我使用节点表来表示树,如何选择有4个或更多孩子的父母?
这是测试代码:
from sqlalchemy import Column, ForeignKey, Integer, String, create_engine
from sqlalchemy.orm import Session, relationship, backref, joinedload_all
from sqlalchemy.ext.declarative import declarative_base
from sqlalchemy.orm.collections import attribute_mapped_collection
Base = declarative_base()
class Node(Base):
__tablename__ = 'nodes'
id = Column(Integer, primary_key=True)
parent_id = Column(Integer, ForeignKey("nodes.id"))
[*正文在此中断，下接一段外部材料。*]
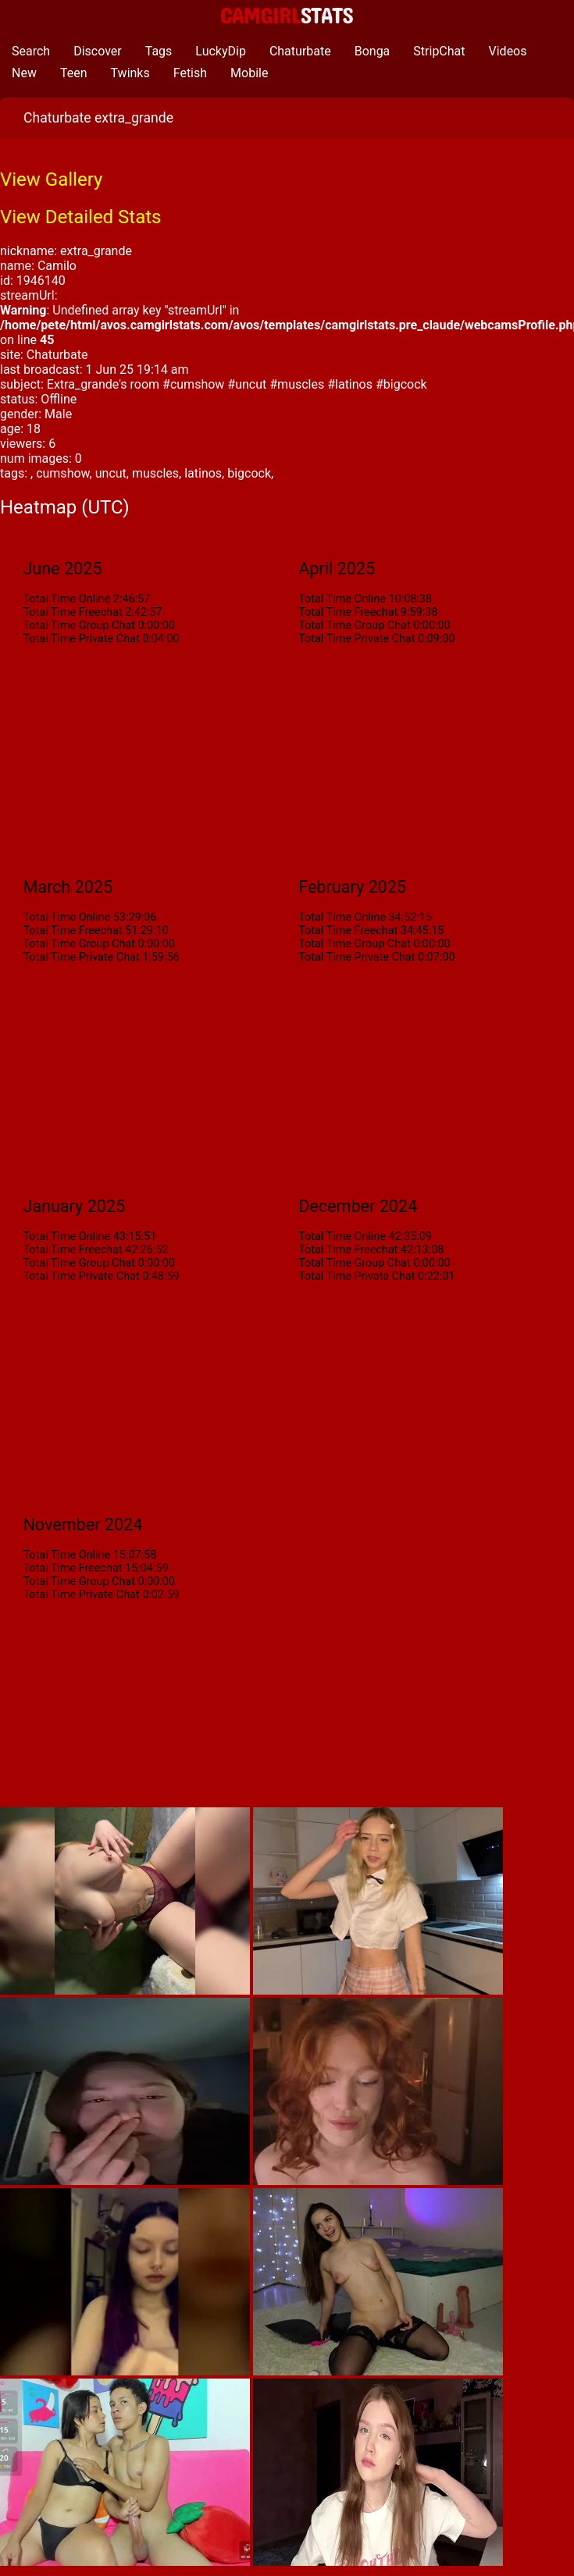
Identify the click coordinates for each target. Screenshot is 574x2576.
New (24, 73)
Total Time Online (66, 599)
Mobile (249, 73)
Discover (97, 51)
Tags (159, 51)
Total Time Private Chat (81, 638)
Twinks (130, 73)
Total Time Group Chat (78, 625)
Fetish (190, 73)
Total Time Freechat (72, 612)
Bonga (372, 51)
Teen (73, 73)
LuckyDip (220, 51)
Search (31, 51)
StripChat (439, 51)
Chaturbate (300, 51)
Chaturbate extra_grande (98, 118)
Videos (508, 51)
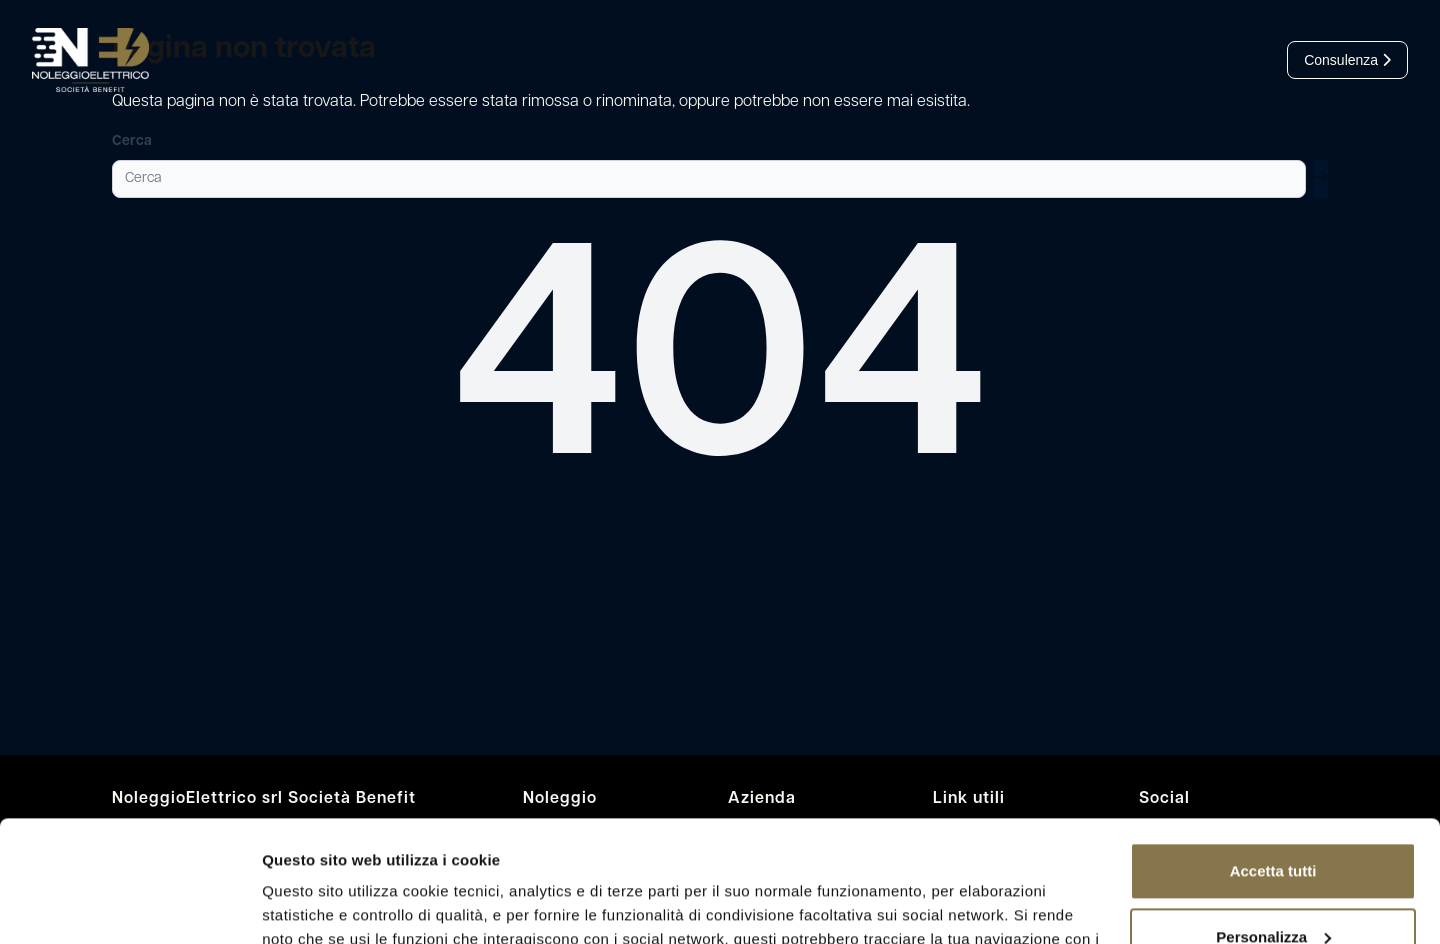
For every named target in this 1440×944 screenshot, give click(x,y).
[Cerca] (709, 179)
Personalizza (1273, 822)
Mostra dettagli (316, 904)
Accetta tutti (1273, 757)
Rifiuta (1273, 888)
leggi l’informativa (993, 849)
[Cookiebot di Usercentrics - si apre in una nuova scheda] (129, 905)
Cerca (132, 141)
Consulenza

name = Column(String, nullable=False)
children = relationship("Node", cascade="all, delete-orphan")
parent = relationship("Node", remote_side=[id])
def __init__(self, name, parent=None):
self.name = name
self.parent = parent
def __repr__(self):
return "Node(name=%r, id=%r, parent_id=%r)" % (
self.name,
self.id,
self.parent_id
)
engine = create_engine('sqlite://', echo=False)
Base.metadata.create_all(engine)
session = Session(engine)
import string
nodes = {name:Node(name) for name in string.ascii_uppercase}
nodes["A"].children = [nodes[name] for name in "XYZ"]
nodes["B"].children = [nodes[name] for name in "HIJKLM"]
nodes["C"].children = [nodes[name] for name in "NPQRSTU"]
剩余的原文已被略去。